The Cape Buffalo is especially feared as it is temperamental and unpredictable. It is one of the four subspecies of African Buffalo found south of the Sahara, the others being the forest buffalo, the West African Savanna Buffalo and the Central African Savanna Buffalo. The Cape Buffalo is found across the savannas of east and southern Africa.

Wantonly hunted

Today, the African buffalo is categorised as ‘Near-Threatened’ on the International Union for Conservation of Nature’s Red List due to a number of factors including hunting, habitat fragmentation and culling.

However, studies in the past have shown that Cape Buffalo populations exhibited high levels of genetic diversity. The authors embarked on their study to find out what was the reason behind this.

They analysed and presented genome sequencing data of 59 individuals from across the Cape Buffalo range “to assess present-day levels of genome-wide genetic diversity and what factors have influenced these levels”.

“We found that the Cape buffalo has high average heterozygosity overall (0.40 per cent), with the two southernmost populations having significantly lower heterozygosity levels (0.33 per cent and 0.29 per cent) on par with that of the domesticated water buffalo (0.29 per cent),” the authors wrote.

They then considered hypotheses as to why this was so. They finally narrowed these to two:

  1. The rinderpest epidemic that struck Africa in the 19th century.
  2. European colonisation that began at the Cape of Good Hope on Africa’s southern tip in 1652.

Africa south of the Zambezi river was struck by a rinderpest epidemic in the 1890s that killed more than 5.2 million cattle, oxen, sheep and goats. It also killed wild populations of Cape Buffalo, giraffe and wildebeest.

“To our knowledge there is no indication that Cape buffalo in the southernmost part of the range suffered higher mortalities due to rinderpest than elsewhere on the continent. Therefore, we would expect similar levels of heterozygosity across the range if the loss of heterozygosity was mainly due to the rinderpest pandemic,” the scientists wrote.

They also found that the reduction in the populations of Cape Buffalo in South Africa started much before the rinderpest epidemic and continued afterwards.

The researchers thus inferred that the low genetic diversity in Cape Buffalo in South Africa would only have been caused by the start of European colonialism in the region.

Jan Van Riebeeck founded a colonial Dutch settlement on the Cape of Good Hope in 1652 that could serve as a way station for ships belonging to the Dutch East India Company travelling from the Netherlands to Asia.

The settlement grew into what is now Cape Town. It later expanded and became the Cape Colony. In 1795, the British defeated the Dutch and took over the Cape Colony. In 1910, the Union of South Africa was formed.

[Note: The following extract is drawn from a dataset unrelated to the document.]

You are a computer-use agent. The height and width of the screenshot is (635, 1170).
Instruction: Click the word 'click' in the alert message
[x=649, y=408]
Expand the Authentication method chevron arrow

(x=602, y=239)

In 1948, the National Party under DF Malan started a policy of apartheid in the country which ended in 1994 after Nelson Mandela became the first black president of a multicultural South Africa.

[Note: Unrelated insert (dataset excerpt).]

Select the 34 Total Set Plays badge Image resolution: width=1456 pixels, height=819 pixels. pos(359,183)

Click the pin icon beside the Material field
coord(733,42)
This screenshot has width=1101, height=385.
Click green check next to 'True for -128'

The researchers found that the three centuries of white rule in the country (1652-1992) had far reaching effects on its Cape Buffalo populations, which have been mentioned in historical records.

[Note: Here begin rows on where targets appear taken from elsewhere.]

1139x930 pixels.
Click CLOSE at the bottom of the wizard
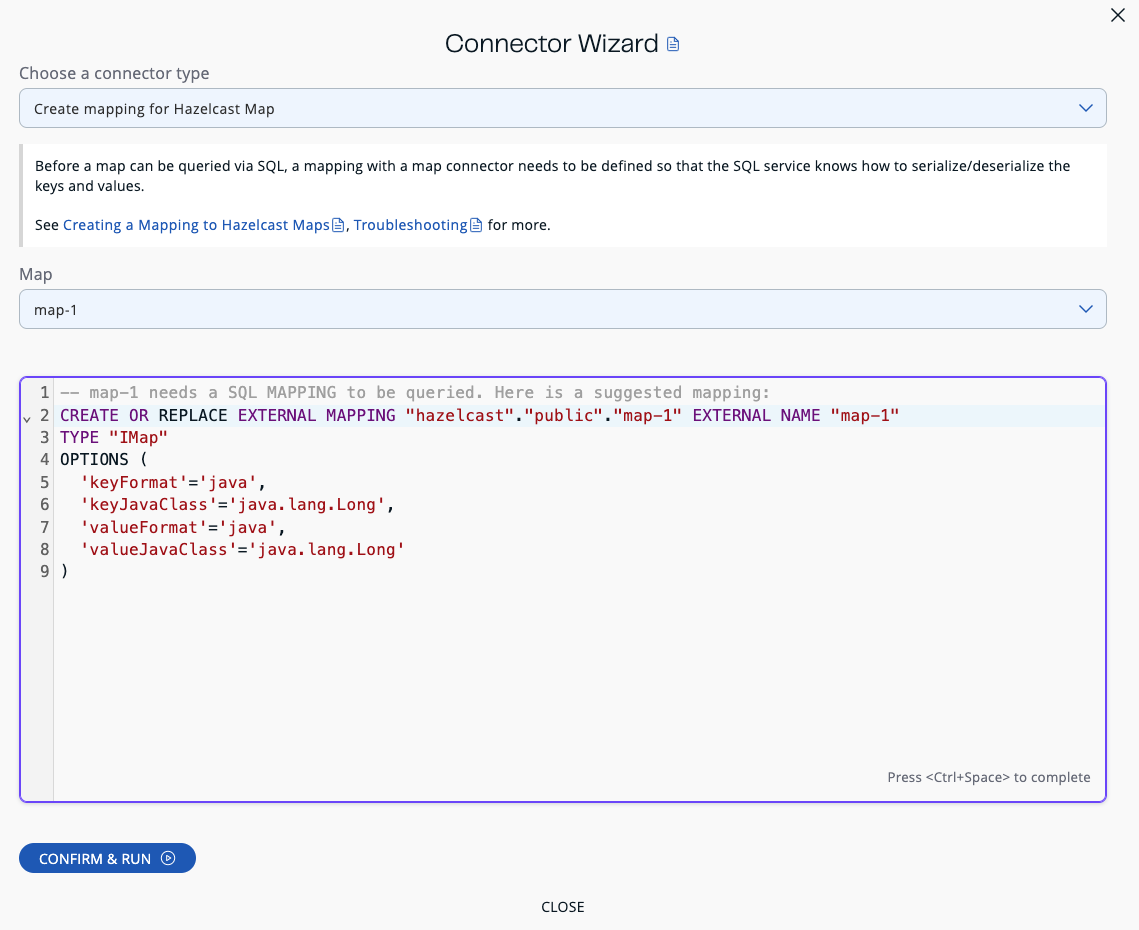tap(563, 907)
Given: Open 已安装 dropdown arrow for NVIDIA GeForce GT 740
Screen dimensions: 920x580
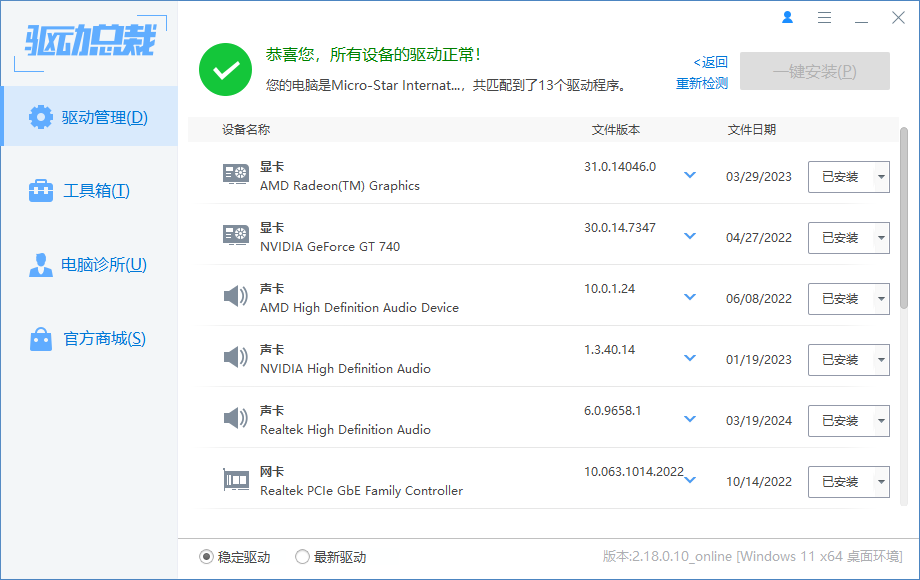Looking at the screenshot, I should (880, 238).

“…There is a rich historical literature asserting that many large ungulate species declined rapidly following the establishment of the European Cape colony in present-day South Africa in 1652. These declines were caused by a combination of excessive hunting, fragmentation and reduction of habitat, as well as systematic eradication of wildlife, which was in some cases considered a nuisance for livestock keeping,” the authors wrote.

Several large mammals such as the bluebuck (Hippotragus leucophaeus) and the quagga (Equus quagga quagga) became extinct whereas the bontebok (Damaliscus pygargus pygargus), black wildebeest (Connochaetes gnou) and black rhinoceros (Diceros bicornis) became near-extinct due to white rule in southern Africa.

“In contrast, European colonization did not produce a similarly high impact on local wildlife until much later elsewhere in Africa with the establishment of the East African Protectorate in modern Kenya in 1895, the formation of German East Africa which covered modern-day Tanzania in 1890,” the authors added.

Colonialism in South Africa leaves a lasting legacy of reduced genetic diversity in Cape buffalo was published January 18, 2023.